After text-to-image, text-to-video, and AI-generated video in general, is definitely the next big thing. Shortly after introducing its own text-to-video AI, Google introduced another AI-powered video tool -and it’s pretty darn awesome!
Google’s new program InfiniteNature-Zero lets you “fly into” a landscape scene, similar to what we often see in drone landscape videos. But you don’t need a drone – all you need is a single landscape image and AI does all the magic, turning it into a video and giving you a three-dimensional feel.

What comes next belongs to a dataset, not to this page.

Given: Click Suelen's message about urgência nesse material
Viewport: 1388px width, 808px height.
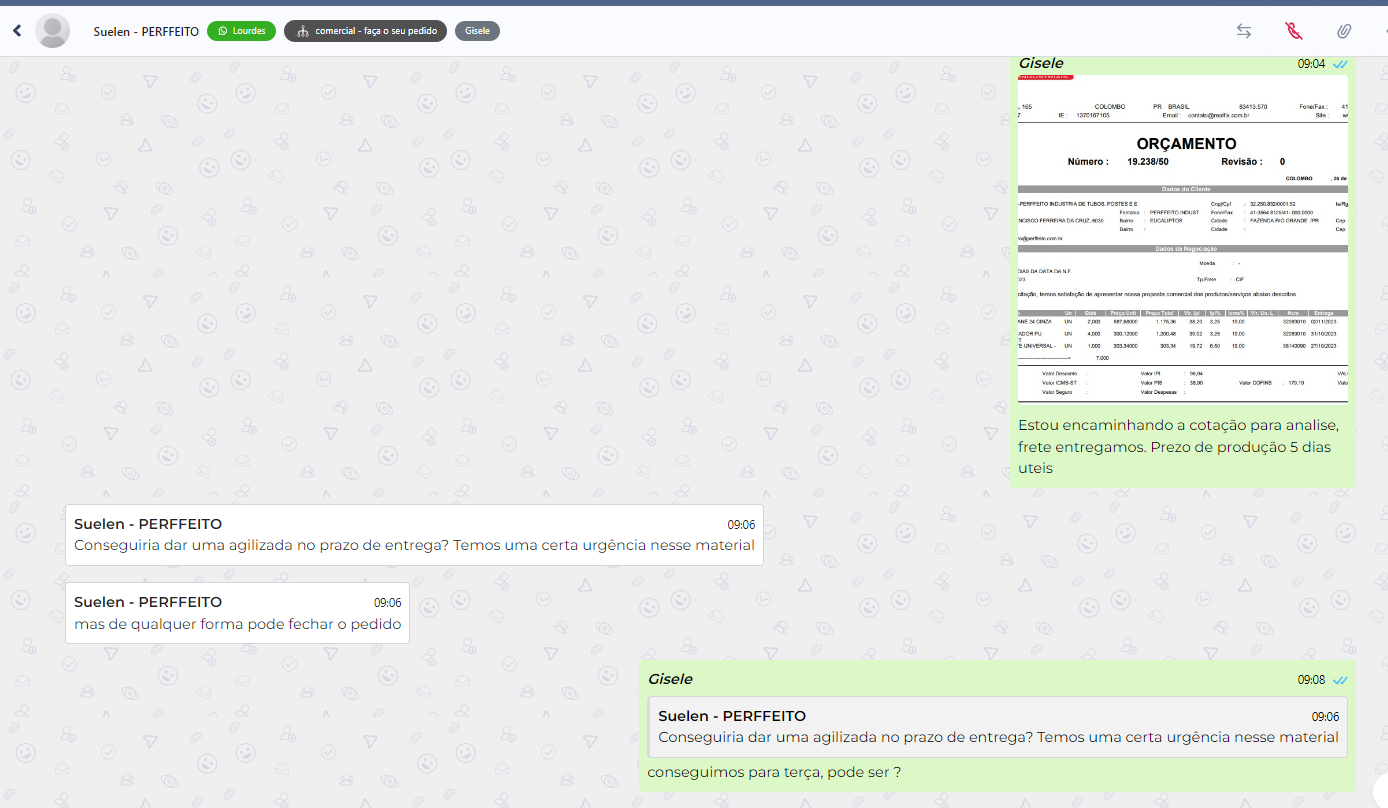Looking at the screenshot, I should (414, 545).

The researchers presented InfiniteNature-Zero in a paper which explains a bit more about technology. As I mentioned, the technology takes a single landscape photo and turns it into a video that lets you fly like an eagle, to the seeea. But what’s super-special about it is that the algorithm was not trained on video. No my friends – it was trained on single images.
You may think that the researchers at least needed to train the algorithm on sets of photos taken from different angles. Nope – each scene is recreated from a single JPG photo, taken at just one angle. The algorithm is capable of recreating the scene beyond each frame, expanding the scene further, and creating a video.

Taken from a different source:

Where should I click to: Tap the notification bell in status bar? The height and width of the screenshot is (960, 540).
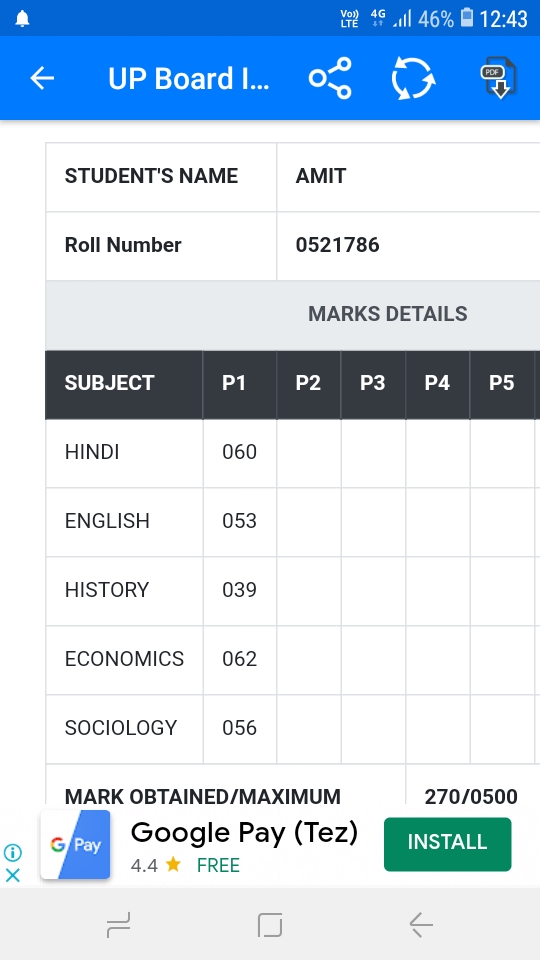point(23,19)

“To achieve this, we propose a novel self-supervised view generation training paradigm, where we sample and rendering virtual camera trajectories, including cyclic ones, allowing our model to learn stable view generation from a collection of single views” the researchers write. “At test time, despite never seeing a video during training, our approach can take a single image and generate long camera trajectories comprised of hundreds of new views with realistic and diverse content.”
What you get is a flyover video that looks like a drone shot with some glitches. Considering that it’s still at the early stage, I think it’s pretty cool:
Sure, this technology still can’t replace drone videos (or maybe…?), and it will take some time to refine it. But considering how fast it develops and improves, I wouldn’t be surprised if, in a few years, we’ll get to turn our landscape photos into believable videos. And even though there are both good and bad sides to these technologies – I’m excited and curious to see where their development will take us.